After the meeting, representatives from Mittal Steel and a management representative from the Capital Area Labor Management Council were invited to participate and the SCPMTP was formed. The SCPMTP, with the help of Keystone Research Center and the support of the South Central Workforce Investment Board (SCWIB) and MANTEC, sent a proposal to the Pennsylvania Department of Labor and Industry for an Incumbent Worker Training Grant in December, 2004. The strategic plan for the disbursement of the grant was approved in May, 2005. The partnership that began with labor and management representatives from 4 firms and two labor-management councils has since grown to include the 12 firms and additional partners listed in the introductory section.

Goals

  • Responding to workforce development and workplace modernization needs at founding firms and other companies recruited to join the partnership.
  • Improving retention at founding firms and other companies through the diffusion of best practices in recruitment and retention.
  • Increasing opportunities for workers by strengthening career ladders within and between partnership companies.
  • Growing the partnership to increase its benefits and sustainability.

Activities

Assessment

The founding members of the partnership conducted an in-depth survey of each of their firms to assess their workforce development needs.

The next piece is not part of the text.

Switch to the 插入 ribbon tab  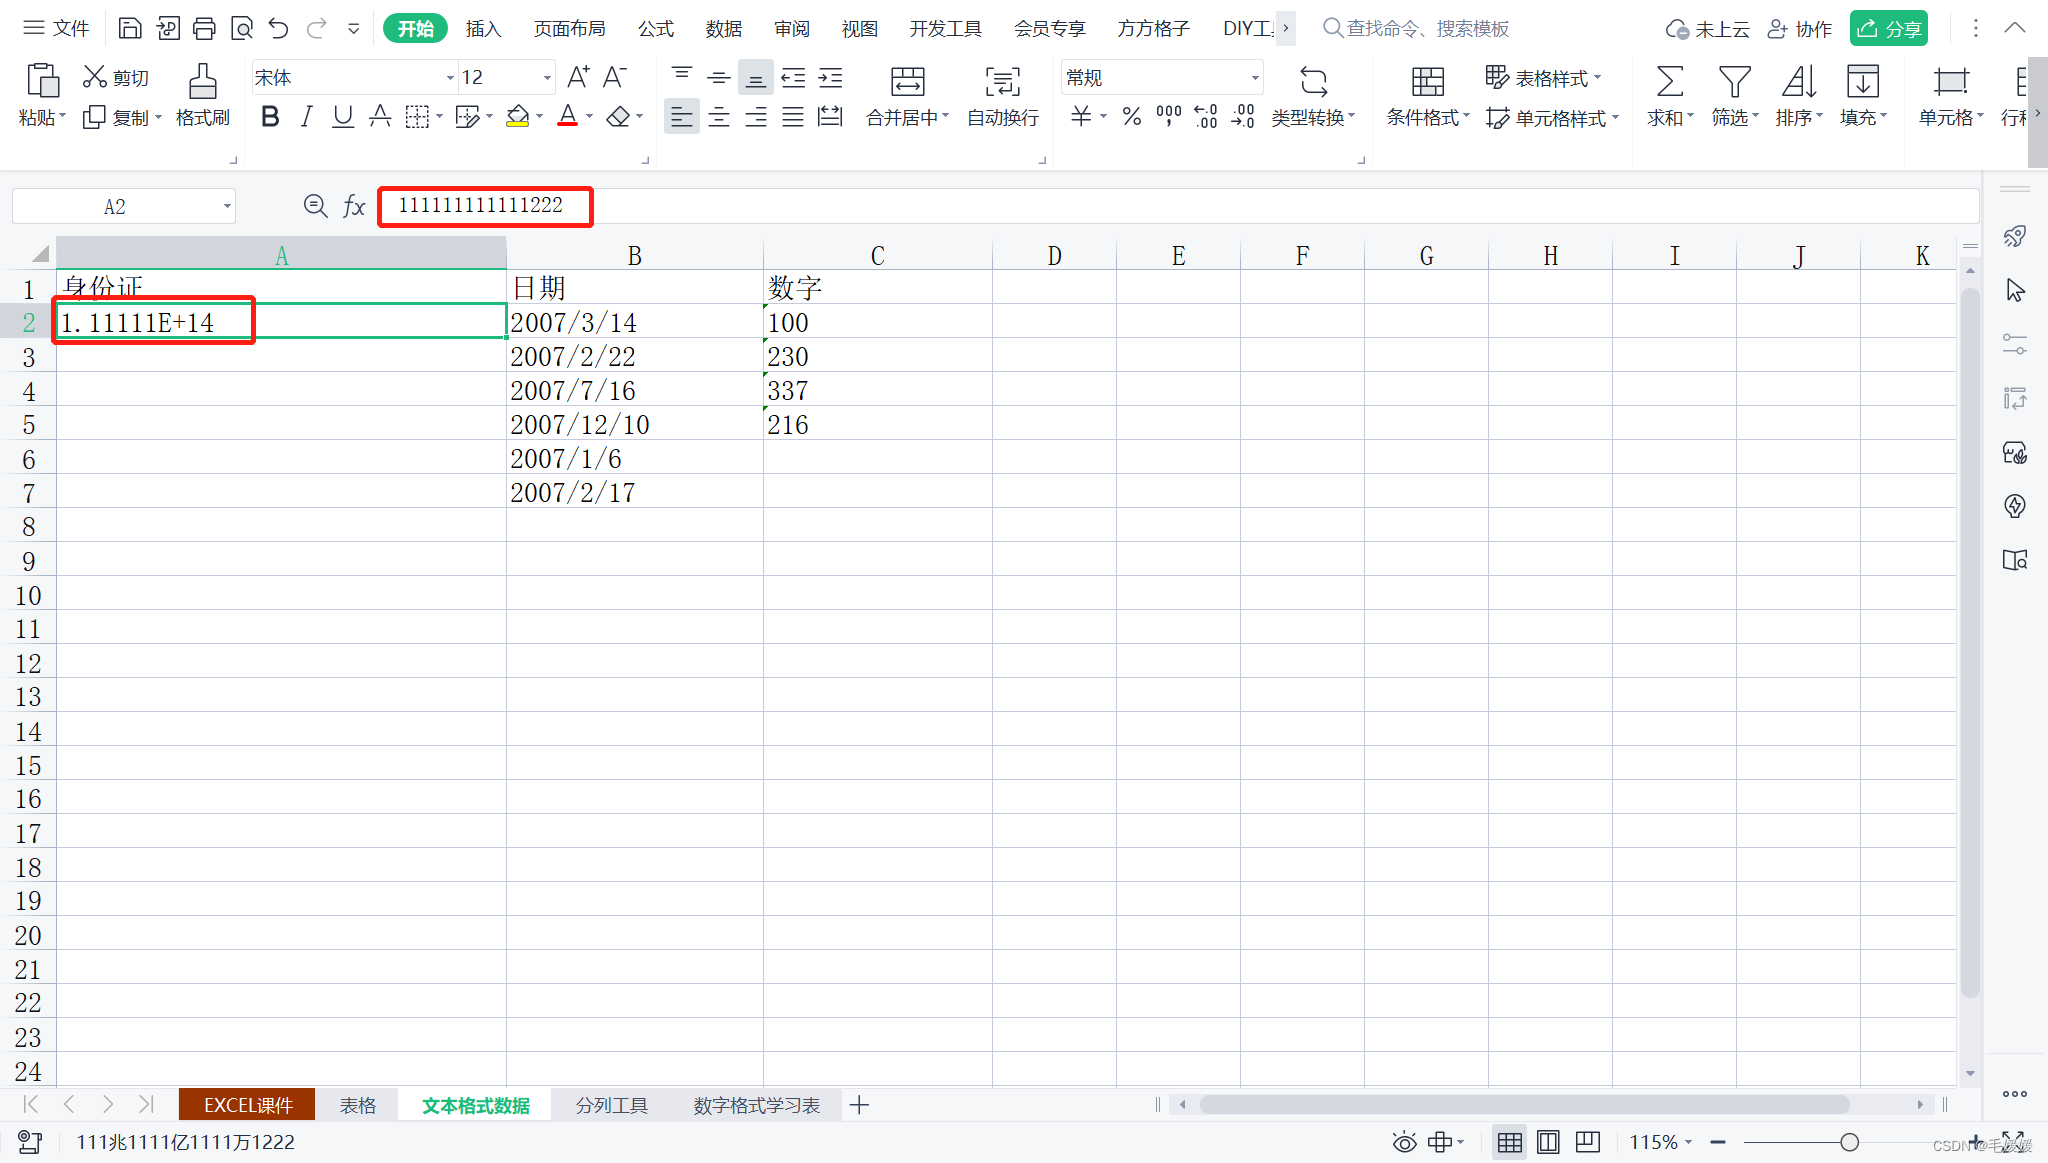coord(483,28)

This assessment revealed the importance of finding ways to ensure that the knowledge of an aging workforce is passed down to a new generation of workers, as well as a number of specific training needs. The needs of all four companies were so similar that the partnership felt secure in assuming other local companies were facing similar challenges.

Training

The partnership has delivered extensive training to incumbent workers at both member and non-member companies. Courses include various levels of welding classes, industrial maintenance classes, electric arc flash training, and electrical codes classes.

In addition, the partnership is sponsoring skills transfer training to better prepare experienced workers to pass down their knowledge to the next generation of workers.

Growing

The partnership is seeking to grow its membership base in order to increase the benefits and sustainability of the partnership. A coordinator conducts outreach to additional firms, explaining the partnership and learning about training needs. Making partnership-sponsored training available to non-members for a fee is one of the ways the partnership is making direct contact with new firms. In order to be accepted as a member of the partnership, a firm must pay at least $12/ hour and provide benefits. In addition to recruiting new firms, the partnership is working with local CareerLinks, economic development groups and Chambers of Commerce to promote its programs.

Funding

The partnership currently receives the bulk of its financial support from state grants. It also charges differential fees for training. Discussions are underway within the partnership to find a way to make the partnership self-sustaining over the long term.

Results

  • As of July 25, 2006, the partnership trained over 2000 incumbent workers in 13 different courses.
  • Management has reported that they have seen significant value coming out of the skill upgrading training sponsored by the partnership, which the companies would otherwise not have been able to afford to provide.
  • Since its founding, the number of firms participating in the partnership has grown from four to twelve.
  • Significant peer learning takes place as steering committee members from both labor and management meet at least once a month to discuss training needs, plan new classes, and monitor outreach efforts.
  • Greater access to skill upgrade training has increased workers’ ability to prepare for advancing into higher grades. In addition, the fact that all partner companies send workers to the same classes increases the portability of the skills acquired.